# Action item:
Starting at the line below holding "The height and" and stopping at the line holding "Given: Click the Refactor", print every line exactly, both ends included, and leave the rest out.

# Stored data entries:
+--

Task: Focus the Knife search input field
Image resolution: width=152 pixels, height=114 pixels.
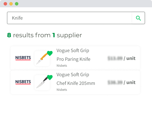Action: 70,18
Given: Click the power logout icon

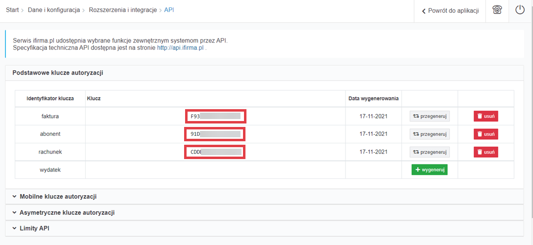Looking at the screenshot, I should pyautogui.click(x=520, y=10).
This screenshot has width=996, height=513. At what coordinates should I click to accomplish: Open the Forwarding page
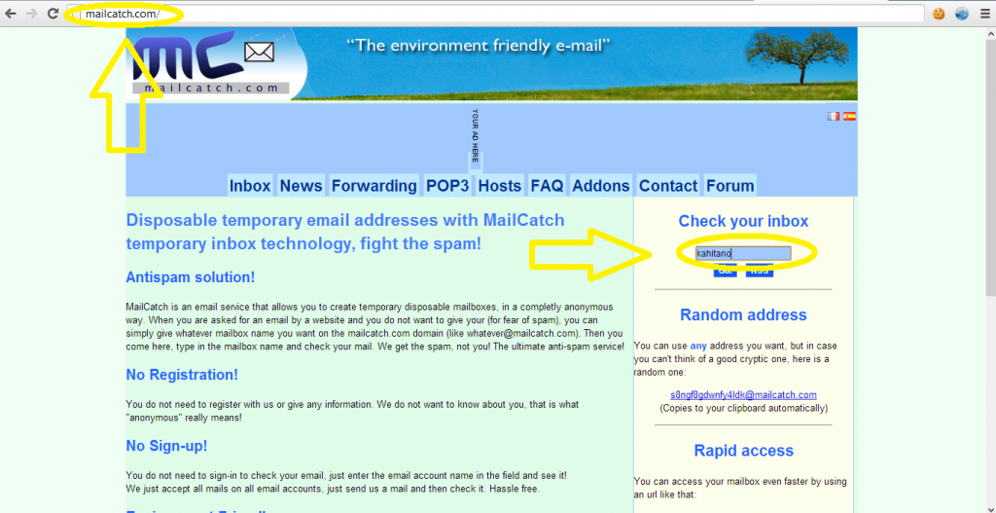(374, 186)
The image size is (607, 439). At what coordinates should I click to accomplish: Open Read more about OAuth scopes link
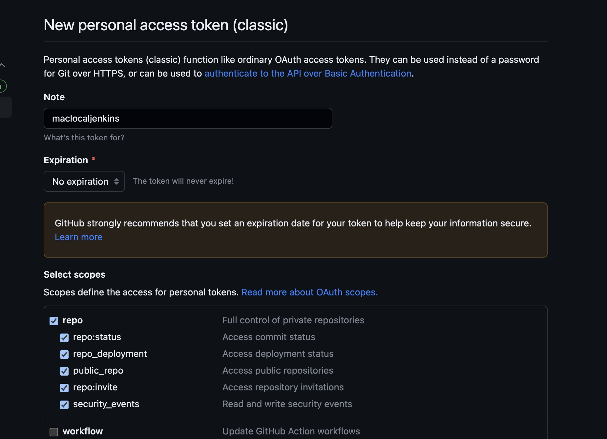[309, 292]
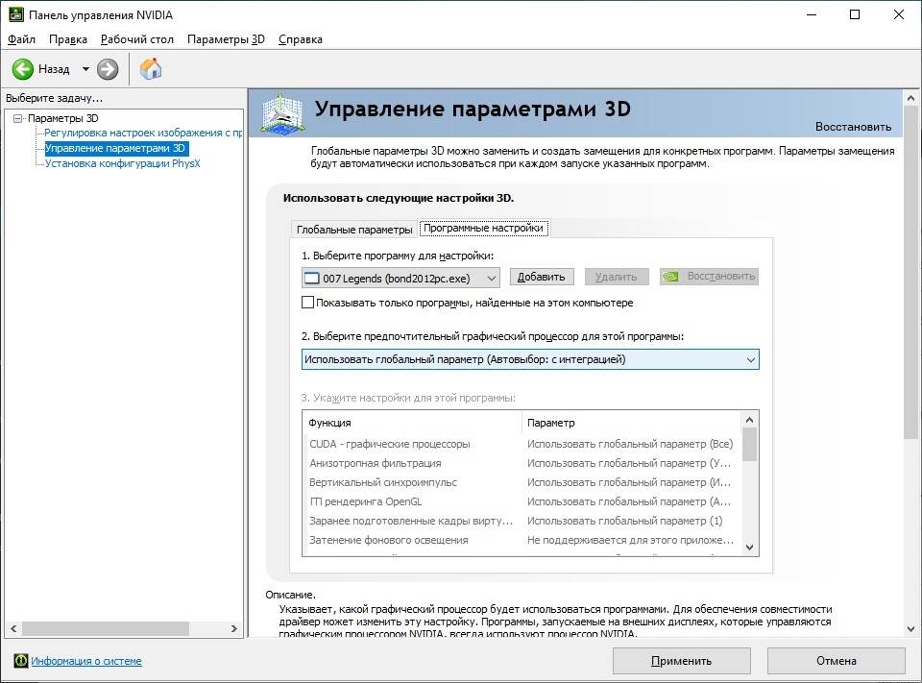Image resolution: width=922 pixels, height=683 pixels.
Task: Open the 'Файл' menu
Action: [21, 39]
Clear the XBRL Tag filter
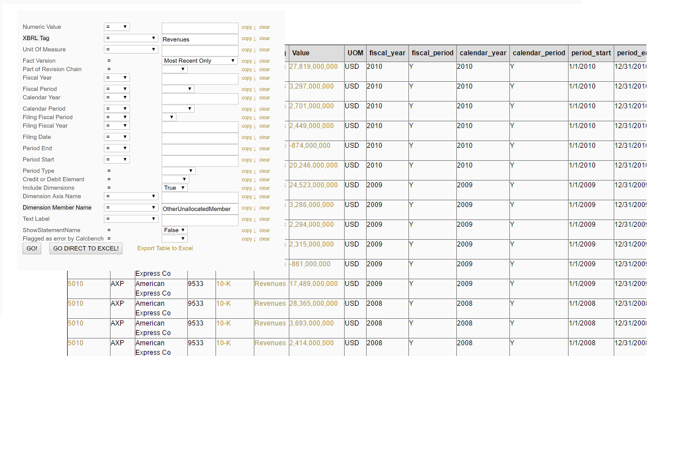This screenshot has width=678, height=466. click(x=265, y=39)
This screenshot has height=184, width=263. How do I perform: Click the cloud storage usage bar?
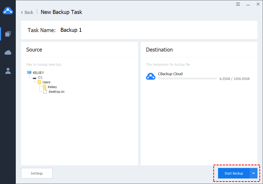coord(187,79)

+--

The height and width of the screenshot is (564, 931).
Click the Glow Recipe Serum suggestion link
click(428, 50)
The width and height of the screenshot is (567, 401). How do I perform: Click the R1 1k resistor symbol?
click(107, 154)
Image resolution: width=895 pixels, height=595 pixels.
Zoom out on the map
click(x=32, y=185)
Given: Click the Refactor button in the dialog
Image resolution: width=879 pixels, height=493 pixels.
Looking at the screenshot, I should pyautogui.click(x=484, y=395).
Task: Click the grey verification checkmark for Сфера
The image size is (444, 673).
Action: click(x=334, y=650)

+--

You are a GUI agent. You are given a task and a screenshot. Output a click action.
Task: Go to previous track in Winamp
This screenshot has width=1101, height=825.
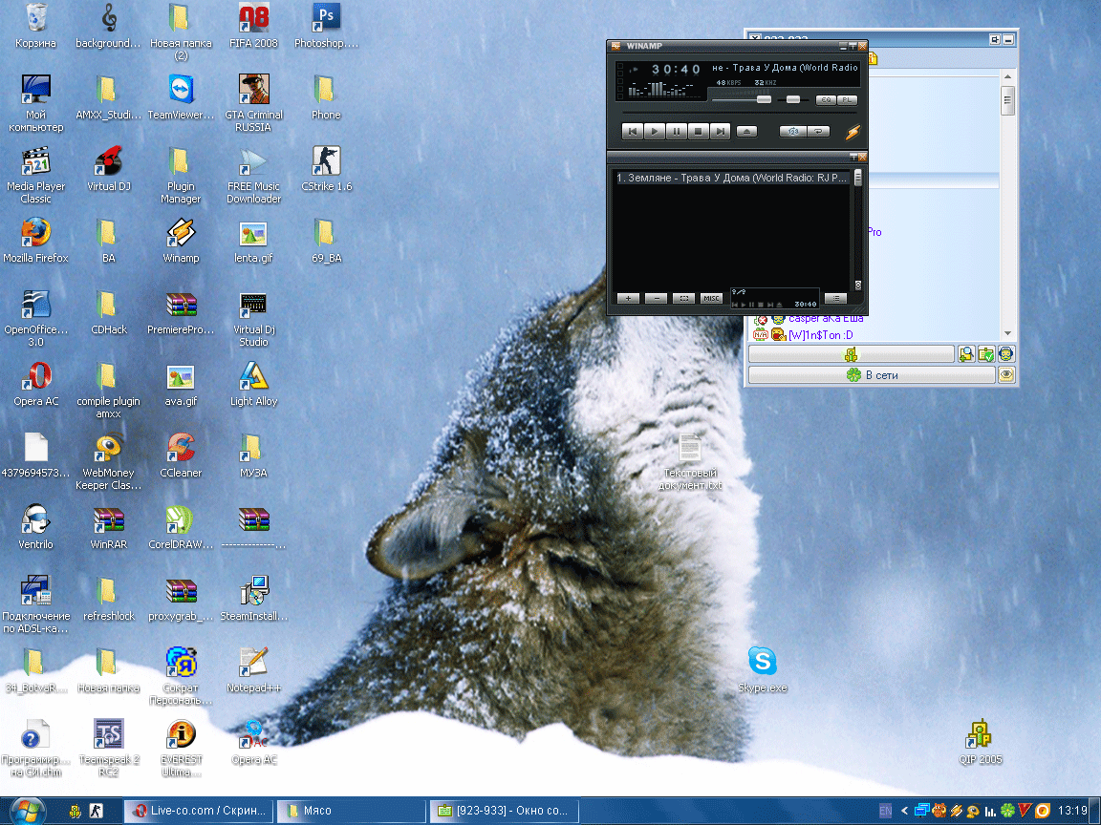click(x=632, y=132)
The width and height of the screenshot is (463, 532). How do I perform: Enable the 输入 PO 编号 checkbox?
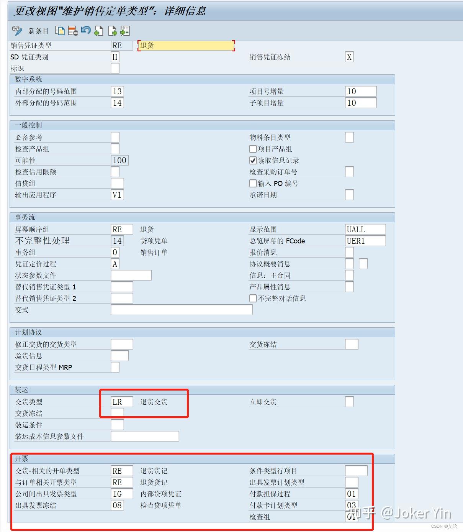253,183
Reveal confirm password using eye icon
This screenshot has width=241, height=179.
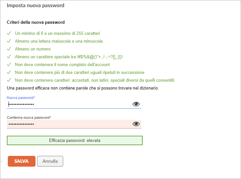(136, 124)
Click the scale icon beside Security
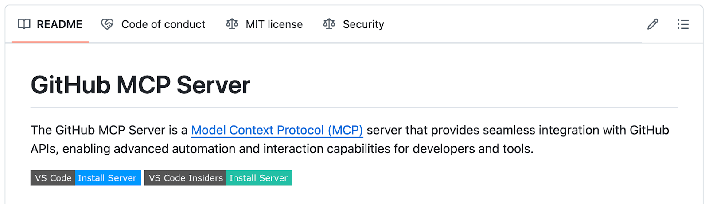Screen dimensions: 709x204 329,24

+--

# Output:
The height and width of the screenshot is (564, 931).
Click the Glow Recipe Serum suggestion link
click(428, 50)
The width and height of the screenshot is (567, 401). How do I perform: Click the R1 1k resistor symbol?
click(107, 154)
Image resolution: width=895 pixels, height=595 pixels.
Zoom out on the map
click(x=32, y=185)
Given: Click the Refactor button in the dialog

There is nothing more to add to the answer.